Way to go, Canada! That’s definitely something I’ll try to remember next time I’m shoveling snow and wondering why I live in this country.


Read more here:  http://www.theatlantic.com/doc/200903/postrel-drugs




Filed under Living with Breast Cancer

6 responses to “Let’s Hear It For Herceptin

  1. Christine

    Leanne, you may be interested to know that Dr. Dennis Slamon, who is credited with the creation of Herceptin, will be speaking in Toronto on March 7 at The Princess Margaret Hospital. The event is free and all are welcome.


  2. Christine

    P.S. Here is the website for more info and to RSVP. http://www.pmhf.ca/Pages/NewsAndMedia/NewsStory.aspx?s=497

  3. Pingback: Chatelaine » Blog Archive » A wise man – and an incredible health researcher

  4. Inez

    Leanne, while Herceptin is a wondeful cancer drug for women who have the HER-2 antigen, it is not without its side-effects.

    My herceptin treatments are being delayed for 9 to 10 weeks, because of Herceptin-induced congestive heart failure. It took 2 over night visits to emerg and a Muga scan resultsshowing a decreade in function of more than 50% to get me to a cardiologist to diagnois this.

    Both Emerg visits came after an hour of laying in bed gasping for air. Fist visit resulted in a puffer and being sent home to followup with family doctor. Second visit was more thorough, detected fluid in lungs, and treated with antibiotics but no mention of heart trouble.

    It took the poor MUGA results for the oncologist to request an emergency referral to the cardiologist. He feels we can reverse these results and continue the Herceptin with constant monitoring in 6 to 7 weeks.

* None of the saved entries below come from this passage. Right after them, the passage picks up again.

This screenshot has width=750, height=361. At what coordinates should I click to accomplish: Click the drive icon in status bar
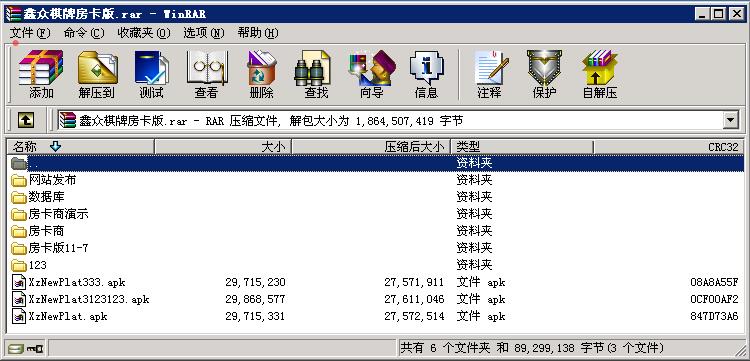click(x=16, y=349)
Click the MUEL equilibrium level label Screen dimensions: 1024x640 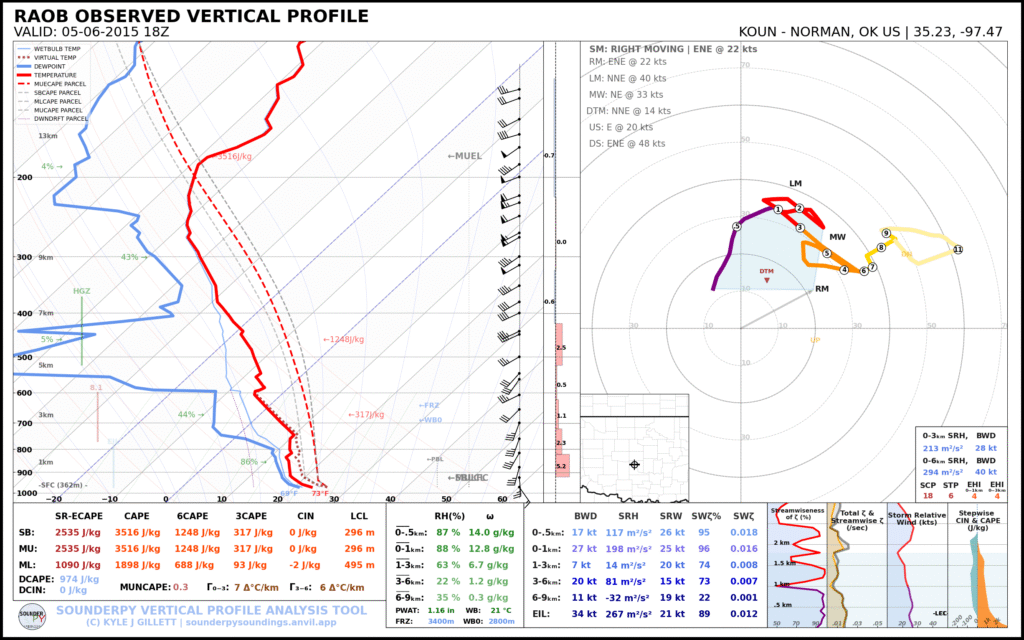(464, 156)
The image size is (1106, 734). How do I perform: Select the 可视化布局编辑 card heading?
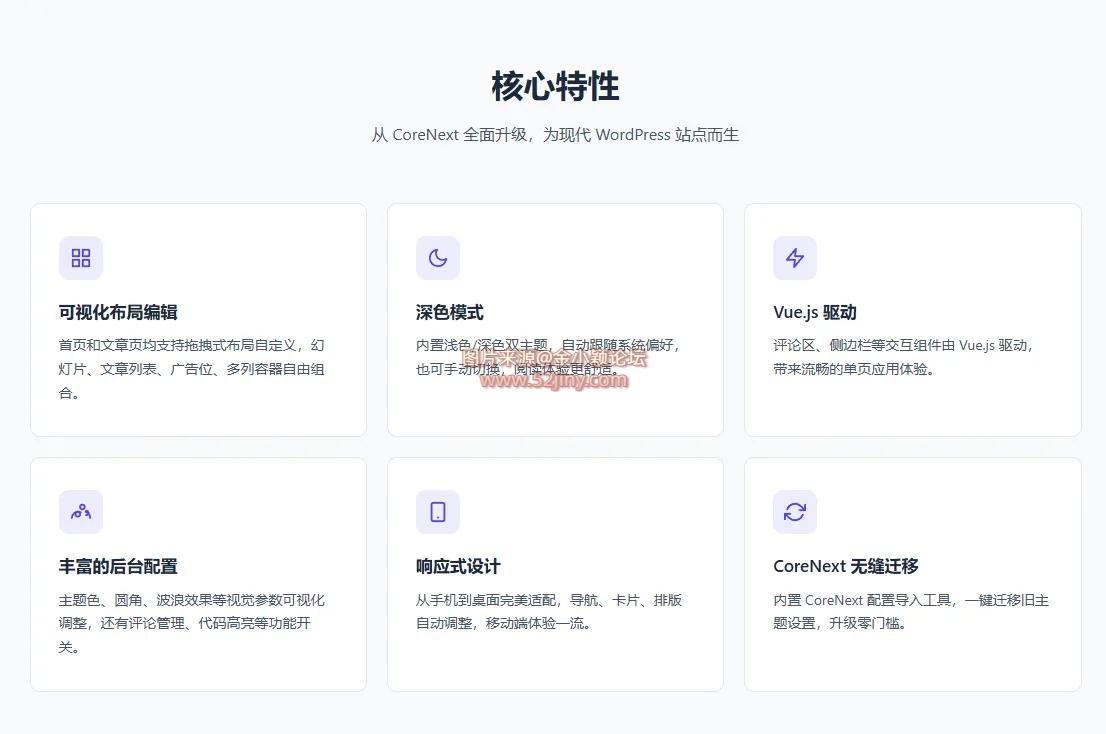pyautogui.click(x=118, y=312)
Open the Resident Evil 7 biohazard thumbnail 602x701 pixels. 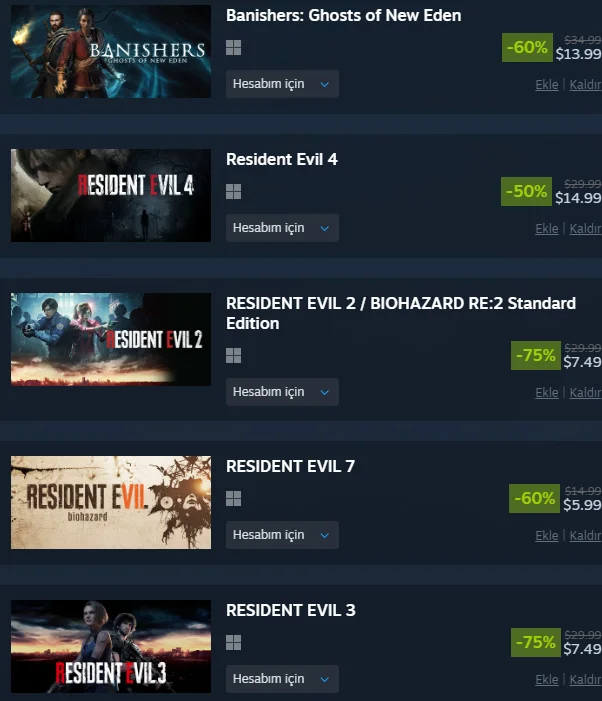point(111,502)
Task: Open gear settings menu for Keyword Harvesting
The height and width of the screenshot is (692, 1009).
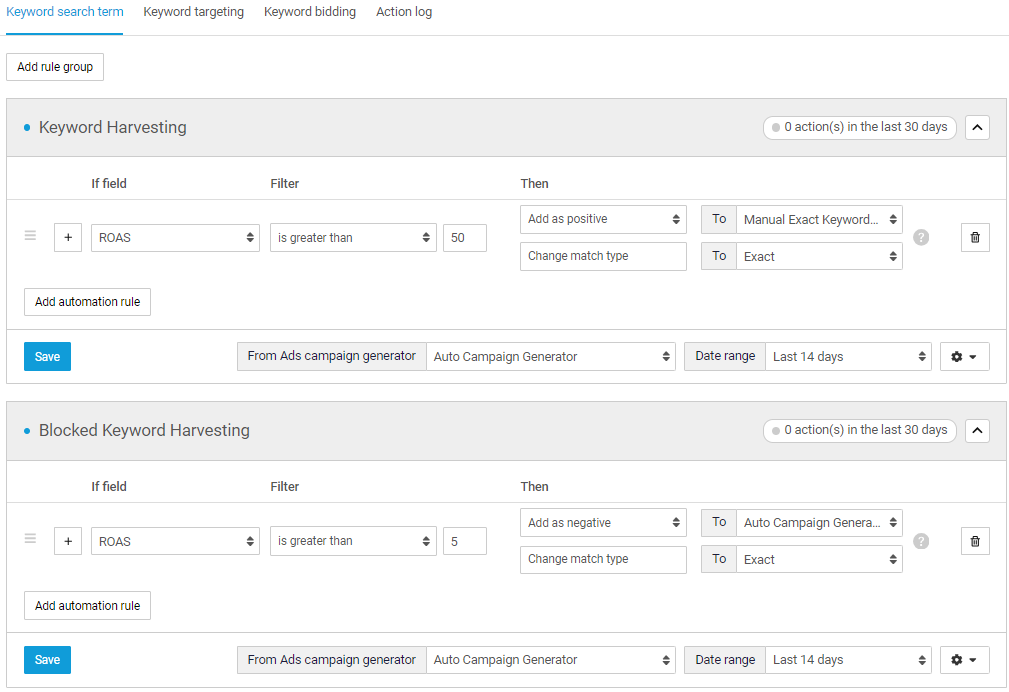Action: (964, 357)
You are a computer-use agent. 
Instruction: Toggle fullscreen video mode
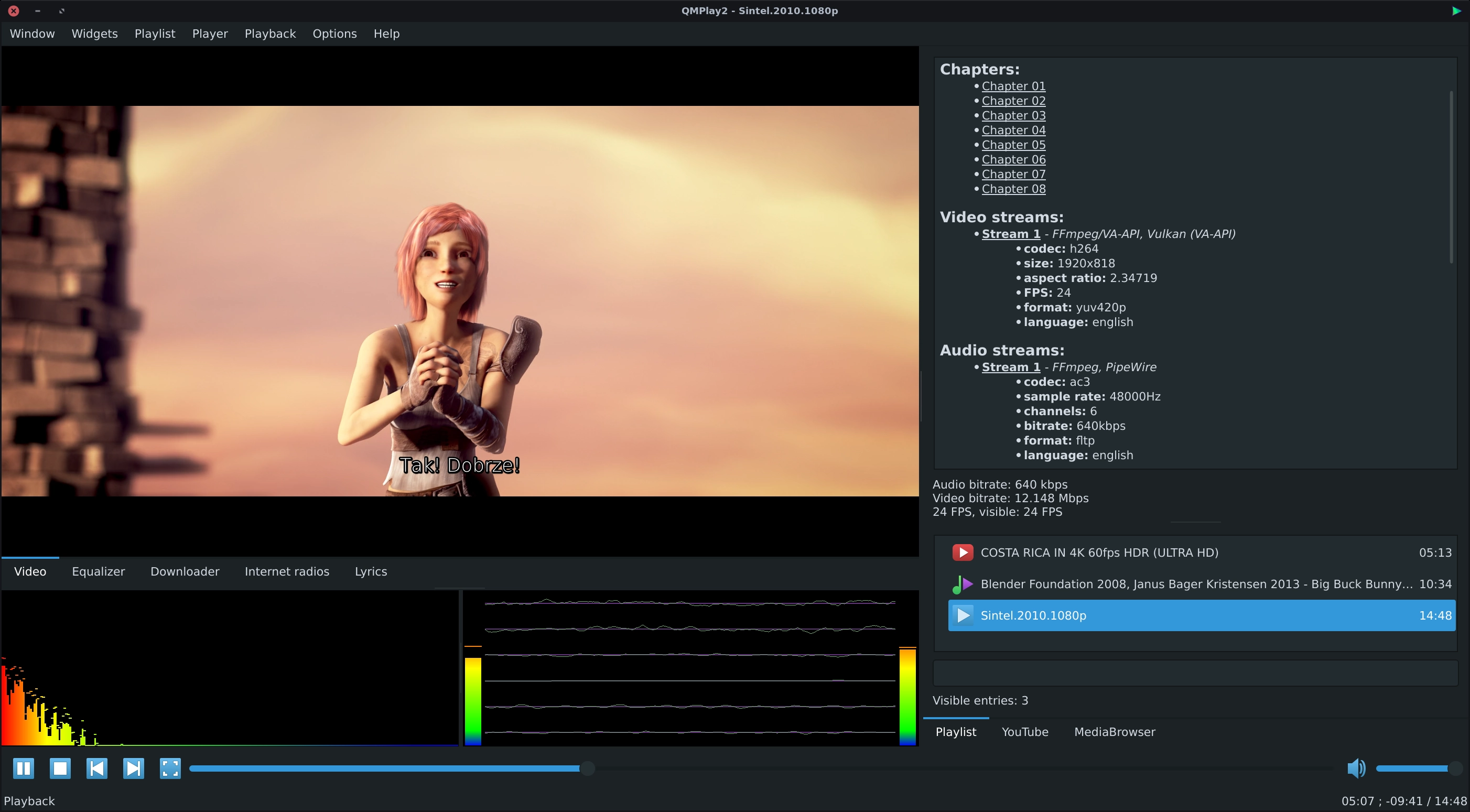pyautogui.click(x=170, y=768)
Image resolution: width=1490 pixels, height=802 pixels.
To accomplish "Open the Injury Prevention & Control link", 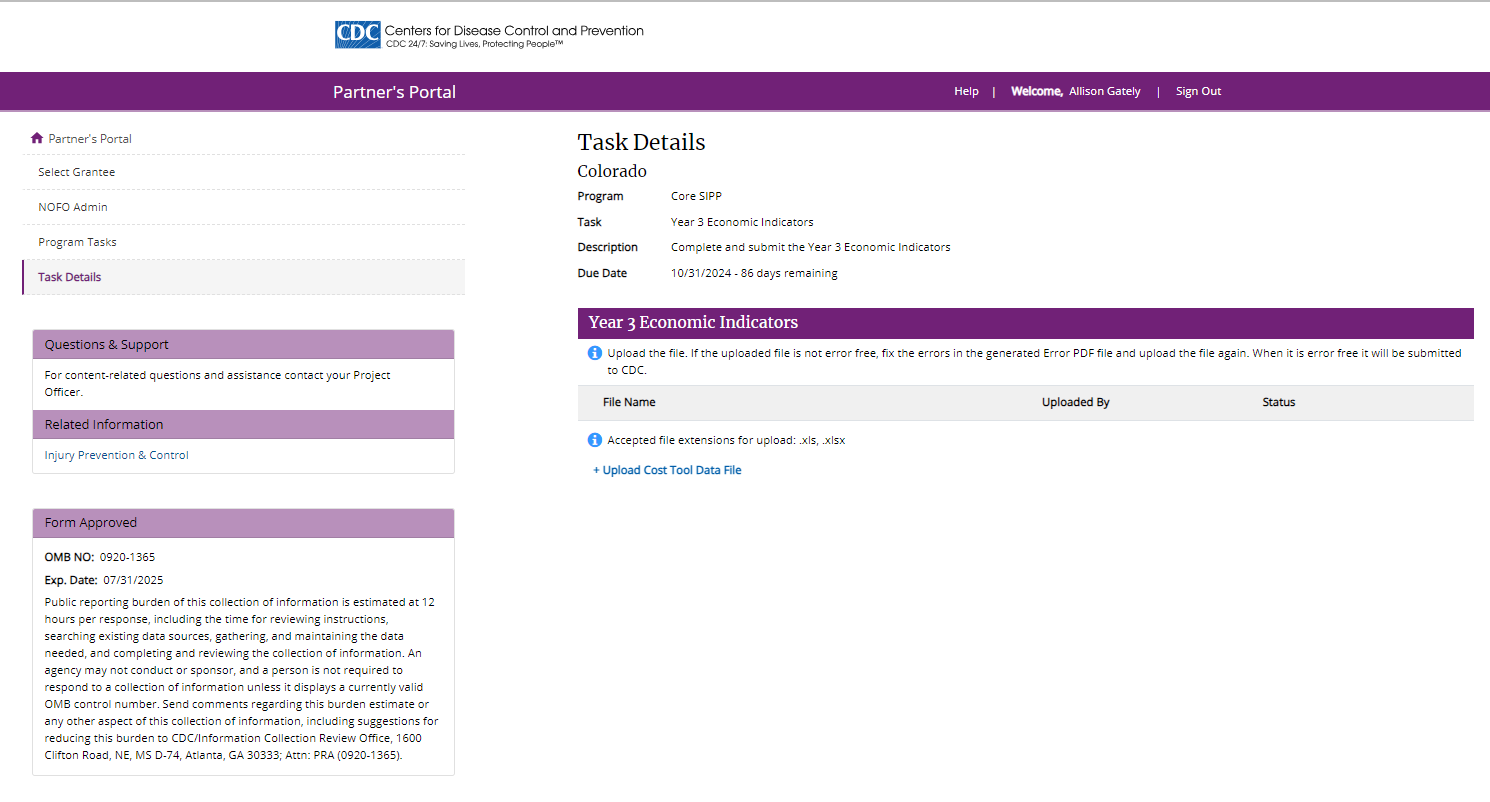I will pos(117,455).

    This is the scariest time in my course of treatment. My mother died of heart failure, and she was only 53. She beat breast cancer, back in the mid sixties.

  5. Sandra

    Hey cousin,
    everything ok? you haven’t written in a few days and that’s unusual. Hope it’s just that you’ve been having lots of fun and living full speed 😉

  6. l.

    Inez – your story is a very scary one. My oncologist made me aware of the risks to heart function that are associated with Herceptin and I have MUGAs every three months. I don’t know if the 3-month MUGA schedule is standard protocol, and I don’t know why your cardiologist and oncologist seemed slow in drawing the connection between your symptoms and Herceptin in your case, but it sounds like a horrible ordeal for you to have lived through. You’re right, the wonder antibody is not without its risks — and in your case they were serious indeed.